Home / ANALYSIS / Otis's Jamaraat Bridge installation completes 10 years

Otis's Jamaraat Bridge installation completes 10 years

by Nikhil Pereira on Sep 11, 2017

Around 15 million pilgrims visit the Holy Site annually, FM is key for the entire duration. [Representation image only].
Around 15 million pilgrims visit the Holy Site annually, FM is key for the entire duration. [Representation image only].

Service and maintenance is essential to managing any facility, but when it’s for one of the world’s busiest and most holy places — the Jamaraat Bridge which is a key component during a pilgrim’s journey to Saudi Arabia’s holy city of Makkah — the operations require high level expertise. The bridge was constructed in 1963, and a new one was built in 2007. Otis was involved in installing over 300 elevators and escalators — and vice president and managing director Maged Nagib sheds light on the project.

“Otis has played a significant role in the Jamaraat Bridge project ever since it was redeveloped into a four story structure during which elevators and escalators were added. The original bridge had only two levels, but ever-increasing numbers of pilgrims for Hajj forced the government of the Kingdom of Saudi Arabia to demolish the original structure in 2006 and start from scratch,” Najib tells fmME.

After all, the structure had to withstand two million pilgrims a year in 2005, up from 300,000 a year in the sixties. So, the redesign of the Jamaraat Bridge played a key role in making the Hajj journey safer for pilgrims. “For instance, the four-storey structure was scientifically designed to make the journey exponentially safer. 

Otis’ modern vertical transportation products have played a key role in ensuring this vision. Moving between the floors of the bridge is now carried out efficiently on Otis elevators and escalators, and emergencies can be handled efficiently using the helipad, or ambulance elevators,” Nagib notes.

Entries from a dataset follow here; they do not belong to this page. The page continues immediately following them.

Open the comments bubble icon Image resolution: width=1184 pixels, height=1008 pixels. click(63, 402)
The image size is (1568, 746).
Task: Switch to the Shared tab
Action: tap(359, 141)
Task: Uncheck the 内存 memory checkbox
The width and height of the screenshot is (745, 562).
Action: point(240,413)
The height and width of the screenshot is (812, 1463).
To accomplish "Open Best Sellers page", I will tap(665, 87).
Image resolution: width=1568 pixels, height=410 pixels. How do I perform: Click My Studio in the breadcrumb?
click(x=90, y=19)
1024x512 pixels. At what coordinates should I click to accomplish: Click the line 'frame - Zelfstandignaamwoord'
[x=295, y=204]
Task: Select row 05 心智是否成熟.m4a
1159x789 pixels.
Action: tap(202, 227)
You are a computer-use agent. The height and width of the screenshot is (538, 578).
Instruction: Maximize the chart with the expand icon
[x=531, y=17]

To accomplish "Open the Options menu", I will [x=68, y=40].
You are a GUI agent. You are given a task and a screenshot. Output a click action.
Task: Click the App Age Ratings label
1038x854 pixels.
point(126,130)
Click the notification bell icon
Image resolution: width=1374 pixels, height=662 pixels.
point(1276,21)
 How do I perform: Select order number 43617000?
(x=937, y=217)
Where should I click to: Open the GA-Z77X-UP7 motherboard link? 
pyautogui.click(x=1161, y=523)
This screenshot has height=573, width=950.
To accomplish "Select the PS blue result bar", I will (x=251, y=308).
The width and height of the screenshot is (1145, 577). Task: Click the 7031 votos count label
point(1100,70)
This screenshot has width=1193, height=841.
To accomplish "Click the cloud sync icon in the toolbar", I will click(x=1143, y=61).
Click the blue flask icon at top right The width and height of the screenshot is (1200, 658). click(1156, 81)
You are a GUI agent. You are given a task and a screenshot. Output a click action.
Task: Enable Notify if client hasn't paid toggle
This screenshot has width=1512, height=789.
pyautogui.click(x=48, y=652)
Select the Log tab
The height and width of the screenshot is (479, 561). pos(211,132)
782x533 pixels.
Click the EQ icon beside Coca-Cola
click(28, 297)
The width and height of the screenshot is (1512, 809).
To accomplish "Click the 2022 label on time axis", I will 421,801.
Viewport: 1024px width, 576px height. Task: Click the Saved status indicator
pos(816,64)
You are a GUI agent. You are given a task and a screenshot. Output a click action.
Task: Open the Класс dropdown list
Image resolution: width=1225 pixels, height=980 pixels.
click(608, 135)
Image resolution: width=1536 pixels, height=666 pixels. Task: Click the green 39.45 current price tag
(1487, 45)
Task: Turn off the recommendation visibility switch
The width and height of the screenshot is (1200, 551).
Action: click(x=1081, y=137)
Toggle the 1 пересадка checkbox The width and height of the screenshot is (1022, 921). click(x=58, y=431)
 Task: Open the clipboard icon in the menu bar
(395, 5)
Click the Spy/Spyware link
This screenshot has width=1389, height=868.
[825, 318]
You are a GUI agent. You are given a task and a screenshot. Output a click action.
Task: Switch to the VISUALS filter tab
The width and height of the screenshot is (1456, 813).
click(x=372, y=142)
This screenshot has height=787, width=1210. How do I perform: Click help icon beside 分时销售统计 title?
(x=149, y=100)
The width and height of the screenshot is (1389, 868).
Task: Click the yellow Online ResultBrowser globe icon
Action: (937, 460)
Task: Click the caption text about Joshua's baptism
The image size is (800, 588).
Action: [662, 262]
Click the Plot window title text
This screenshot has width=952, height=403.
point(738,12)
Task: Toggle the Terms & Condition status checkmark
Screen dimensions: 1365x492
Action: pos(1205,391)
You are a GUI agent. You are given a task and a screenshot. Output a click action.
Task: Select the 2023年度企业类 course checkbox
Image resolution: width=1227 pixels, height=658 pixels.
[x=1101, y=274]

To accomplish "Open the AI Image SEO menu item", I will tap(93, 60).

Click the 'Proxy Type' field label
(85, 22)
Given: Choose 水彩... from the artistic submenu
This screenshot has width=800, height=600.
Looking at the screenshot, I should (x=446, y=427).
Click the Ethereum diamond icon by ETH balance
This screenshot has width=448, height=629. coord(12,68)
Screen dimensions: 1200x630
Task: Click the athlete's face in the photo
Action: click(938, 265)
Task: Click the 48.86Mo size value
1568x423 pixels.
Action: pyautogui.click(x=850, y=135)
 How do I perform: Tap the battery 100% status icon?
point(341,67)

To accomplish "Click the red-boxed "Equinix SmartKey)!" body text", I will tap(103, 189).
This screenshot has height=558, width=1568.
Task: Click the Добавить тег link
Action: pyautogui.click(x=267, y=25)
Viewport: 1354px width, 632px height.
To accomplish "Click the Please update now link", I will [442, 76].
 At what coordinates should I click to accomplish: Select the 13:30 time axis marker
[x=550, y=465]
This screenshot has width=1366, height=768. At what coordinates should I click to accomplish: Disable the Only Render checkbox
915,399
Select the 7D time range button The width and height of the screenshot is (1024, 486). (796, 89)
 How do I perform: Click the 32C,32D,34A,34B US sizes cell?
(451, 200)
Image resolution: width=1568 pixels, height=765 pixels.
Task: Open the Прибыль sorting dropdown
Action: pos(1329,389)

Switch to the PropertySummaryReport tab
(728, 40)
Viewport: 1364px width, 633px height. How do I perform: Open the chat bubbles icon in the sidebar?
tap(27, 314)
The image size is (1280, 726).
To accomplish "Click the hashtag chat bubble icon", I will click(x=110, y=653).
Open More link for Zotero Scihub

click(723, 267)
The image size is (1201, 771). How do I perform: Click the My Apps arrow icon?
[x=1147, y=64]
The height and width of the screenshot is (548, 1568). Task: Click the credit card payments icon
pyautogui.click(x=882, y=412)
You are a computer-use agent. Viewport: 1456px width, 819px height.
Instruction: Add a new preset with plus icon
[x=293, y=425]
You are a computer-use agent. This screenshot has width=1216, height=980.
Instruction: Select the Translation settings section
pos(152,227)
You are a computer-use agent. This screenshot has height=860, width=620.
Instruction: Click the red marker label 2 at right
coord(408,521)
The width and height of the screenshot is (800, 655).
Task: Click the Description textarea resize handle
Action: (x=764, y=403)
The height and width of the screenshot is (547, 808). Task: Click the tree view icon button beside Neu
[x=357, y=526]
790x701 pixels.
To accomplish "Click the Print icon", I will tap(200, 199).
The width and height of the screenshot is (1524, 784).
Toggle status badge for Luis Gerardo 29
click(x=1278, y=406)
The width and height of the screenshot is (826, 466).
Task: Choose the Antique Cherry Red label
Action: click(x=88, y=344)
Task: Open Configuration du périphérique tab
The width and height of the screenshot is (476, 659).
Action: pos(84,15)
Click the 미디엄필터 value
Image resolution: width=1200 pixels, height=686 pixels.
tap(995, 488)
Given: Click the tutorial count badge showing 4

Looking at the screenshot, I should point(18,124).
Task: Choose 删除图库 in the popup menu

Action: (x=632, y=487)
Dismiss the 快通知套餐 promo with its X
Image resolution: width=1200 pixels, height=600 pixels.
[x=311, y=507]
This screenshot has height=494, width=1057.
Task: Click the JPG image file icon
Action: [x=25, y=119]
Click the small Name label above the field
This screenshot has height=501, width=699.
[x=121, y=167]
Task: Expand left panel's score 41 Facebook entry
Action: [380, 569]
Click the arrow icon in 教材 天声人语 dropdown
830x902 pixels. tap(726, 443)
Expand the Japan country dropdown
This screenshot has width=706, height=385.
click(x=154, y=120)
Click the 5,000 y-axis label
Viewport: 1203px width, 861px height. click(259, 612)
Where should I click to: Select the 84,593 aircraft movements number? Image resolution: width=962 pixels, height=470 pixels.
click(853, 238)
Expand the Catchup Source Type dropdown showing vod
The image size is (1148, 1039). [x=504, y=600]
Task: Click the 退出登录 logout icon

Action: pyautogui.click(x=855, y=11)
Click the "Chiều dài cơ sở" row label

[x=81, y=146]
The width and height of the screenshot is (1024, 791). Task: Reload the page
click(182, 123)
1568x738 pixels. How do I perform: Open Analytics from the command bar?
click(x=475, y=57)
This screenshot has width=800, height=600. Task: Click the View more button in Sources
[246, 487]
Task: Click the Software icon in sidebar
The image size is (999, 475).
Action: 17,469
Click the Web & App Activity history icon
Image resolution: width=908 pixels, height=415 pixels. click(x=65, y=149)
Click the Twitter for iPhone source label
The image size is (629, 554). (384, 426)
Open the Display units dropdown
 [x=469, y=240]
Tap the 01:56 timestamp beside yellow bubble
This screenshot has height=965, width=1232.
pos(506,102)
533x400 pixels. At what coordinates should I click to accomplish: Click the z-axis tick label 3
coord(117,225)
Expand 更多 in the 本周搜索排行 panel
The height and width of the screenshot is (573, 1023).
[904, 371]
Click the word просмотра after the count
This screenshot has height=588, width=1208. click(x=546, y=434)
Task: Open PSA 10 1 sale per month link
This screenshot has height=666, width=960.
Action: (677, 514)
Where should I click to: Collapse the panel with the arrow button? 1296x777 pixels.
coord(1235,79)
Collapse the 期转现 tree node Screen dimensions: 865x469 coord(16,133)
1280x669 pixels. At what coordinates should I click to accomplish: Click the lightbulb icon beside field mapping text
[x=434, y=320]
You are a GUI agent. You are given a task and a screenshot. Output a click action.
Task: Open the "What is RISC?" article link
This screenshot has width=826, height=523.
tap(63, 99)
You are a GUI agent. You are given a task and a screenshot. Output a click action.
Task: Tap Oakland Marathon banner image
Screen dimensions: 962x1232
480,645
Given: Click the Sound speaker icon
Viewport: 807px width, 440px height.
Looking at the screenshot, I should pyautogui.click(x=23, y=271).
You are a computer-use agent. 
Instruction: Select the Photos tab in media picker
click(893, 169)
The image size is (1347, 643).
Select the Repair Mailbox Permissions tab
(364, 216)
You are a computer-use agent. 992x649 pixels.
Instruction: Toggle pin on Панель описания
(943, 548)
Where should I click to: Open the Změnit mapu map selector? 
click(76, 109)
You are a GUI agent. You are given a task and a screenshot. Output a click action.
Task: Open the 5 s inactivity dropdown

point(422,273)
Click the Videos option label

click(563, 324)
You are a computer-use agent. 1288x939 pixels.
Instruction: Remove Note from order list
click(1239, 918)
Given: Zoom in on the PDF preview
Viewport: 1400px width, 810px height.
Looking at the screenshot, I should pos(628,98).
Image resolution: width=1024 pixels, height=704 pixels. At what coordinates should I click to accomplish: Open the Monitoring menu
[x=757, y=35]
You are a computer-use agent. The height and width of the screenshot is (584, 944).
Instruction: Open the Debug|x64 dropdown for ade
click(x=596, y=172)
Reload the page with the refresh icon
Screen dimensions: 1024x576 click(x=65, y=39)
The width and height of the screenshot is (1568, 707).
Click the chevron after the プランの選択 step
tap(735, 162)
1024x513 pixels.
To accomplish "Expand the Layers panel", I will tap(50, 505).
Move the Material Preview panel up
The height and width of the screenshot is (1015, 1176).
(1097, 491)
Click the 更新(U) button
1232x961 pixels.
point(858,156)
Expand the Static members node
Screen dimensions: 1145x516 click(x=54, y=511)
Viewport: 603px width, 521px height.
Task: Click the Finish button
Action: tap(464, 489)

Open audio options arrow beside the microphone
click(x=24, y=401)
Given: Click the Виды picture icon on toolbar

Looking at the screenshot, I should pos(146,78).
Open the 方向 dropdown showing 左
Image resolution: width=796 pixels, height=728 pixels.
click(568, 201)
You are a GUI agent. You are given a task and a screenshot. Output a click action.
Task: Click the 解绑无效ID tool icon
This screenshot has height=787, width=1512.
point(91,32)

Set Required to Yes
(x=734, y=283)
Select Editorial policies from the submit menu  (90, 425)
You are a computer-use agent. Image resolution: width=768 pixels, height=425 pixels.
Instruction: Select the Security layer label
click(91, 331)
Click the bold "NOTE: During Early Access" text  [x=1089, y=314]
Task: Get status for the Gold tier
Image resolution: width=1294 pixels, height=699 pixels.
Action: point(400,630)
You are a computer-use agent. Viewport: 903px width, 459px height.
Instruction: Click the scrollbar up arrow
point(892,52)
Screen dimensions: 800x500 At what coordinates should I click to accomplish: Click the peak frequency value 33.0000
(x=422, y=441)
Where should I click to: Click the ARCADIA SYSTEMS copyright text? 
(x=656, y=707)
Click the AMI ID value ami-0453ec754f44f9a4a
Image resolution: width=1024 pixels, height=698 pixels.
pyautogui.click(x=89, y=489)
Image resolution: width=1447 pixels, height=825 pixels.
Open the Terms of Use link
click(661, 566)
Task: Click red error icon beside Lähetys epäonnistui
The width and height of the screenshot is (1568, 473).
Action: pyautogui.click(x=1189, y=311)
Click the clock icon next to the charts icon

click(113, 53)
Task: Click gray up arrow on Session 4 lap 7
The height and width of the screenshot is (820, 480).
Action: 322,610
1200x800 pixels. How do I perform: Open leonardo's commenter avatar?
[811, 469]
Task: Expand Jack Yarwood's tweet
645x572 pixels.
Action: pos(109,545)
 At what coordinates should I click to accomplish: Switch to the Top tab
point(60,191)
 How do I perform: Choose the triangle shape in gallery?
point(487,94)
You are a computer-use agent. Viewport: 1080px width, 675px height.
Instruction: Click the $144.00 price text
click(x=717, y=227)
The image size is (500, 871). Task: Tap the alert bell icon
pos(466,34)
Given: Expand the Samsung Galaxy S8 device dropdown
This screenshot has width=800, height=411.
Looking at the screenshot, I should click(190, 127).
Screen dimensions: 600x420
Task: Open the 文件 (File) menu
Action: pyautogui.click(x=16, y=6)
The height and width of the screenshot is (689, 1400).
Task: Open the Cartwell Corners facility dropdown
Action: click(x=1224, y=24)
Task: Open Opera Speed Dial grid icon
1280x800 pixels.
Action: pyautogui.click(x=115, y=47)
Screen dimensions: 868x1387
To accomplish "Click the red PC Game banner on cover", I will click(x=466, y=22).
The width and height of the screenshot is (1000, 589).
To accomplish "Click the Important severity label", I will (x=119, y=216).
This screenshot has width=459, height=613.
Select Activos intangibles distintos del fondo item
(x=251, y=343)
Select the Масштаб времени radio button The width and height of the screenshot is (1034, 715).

Otis installed a total of 338 units which include 308 escalators. “Sure, 28 of those were installed in the 11 towers in the main bridge structure and 20 in the two external accesses to the bridge – the Sidki and Sabak links. The bridge was also equipped with six passenger elevators, two ambulance elevators and two helipad elevators. Each escalator can be used to transport pilgrims up or down in the structure depending on the flow of the crowd and guidance from the security force on the ground,” he adds.

The annual Hajj season sees a daily footfall of four million passengers on Otis’ escalators running 24 hours a day, Najib says. “Pilgrims also use the Makkah Metro to access the Jamaraat bridge — another project Otis has been part of,” he adds.

Service and maintenance is a key facet to ensure the facility can handle the millions of pilgrims on a yearly basis. Nagib says: “Our service team has a response time of two hours in normal season and an impressive five minute [response time] during Hajj. The logistics of the operations are remarkable considering the on-site service team is manned by 200 highly skilled employees during the season, all of whom are required to be Muslim.” 

Nagib adds that operations require organisation and deployment of a massive work force from all over the Kingdom, “who are skilled technically and can handle the intense work pressure”. He notes: “Proper planning and coordination is essential to satisfy 24x7 availability of on-site technicians. There is no margin for error and a swift contingency plan is essential to tackle any arising problem causing no major disturbances to the millions on pilgrimage.

“The Jamaraat Bridge is a landmark project for the company, along with the Burj Khalifa in Dubai, Burj Mohammed Bin Rashid in Abu Dhabi, and Sheikh Jaber Al Ahmed Cultural City in Kuwait, showcasing Otis’ abilities and commitment to innovation, safety, service and efficiency,” Nagib tells fmME

Along with those, Otis also holds the distinction of having supplied Dubai’s first modern elevators — when it installed the lift for the Bank of Oman in Dubai, in 1966. 

The first moving walkways and escalators were also installed by Otis at the Abu Dhabi International Airport in 1972.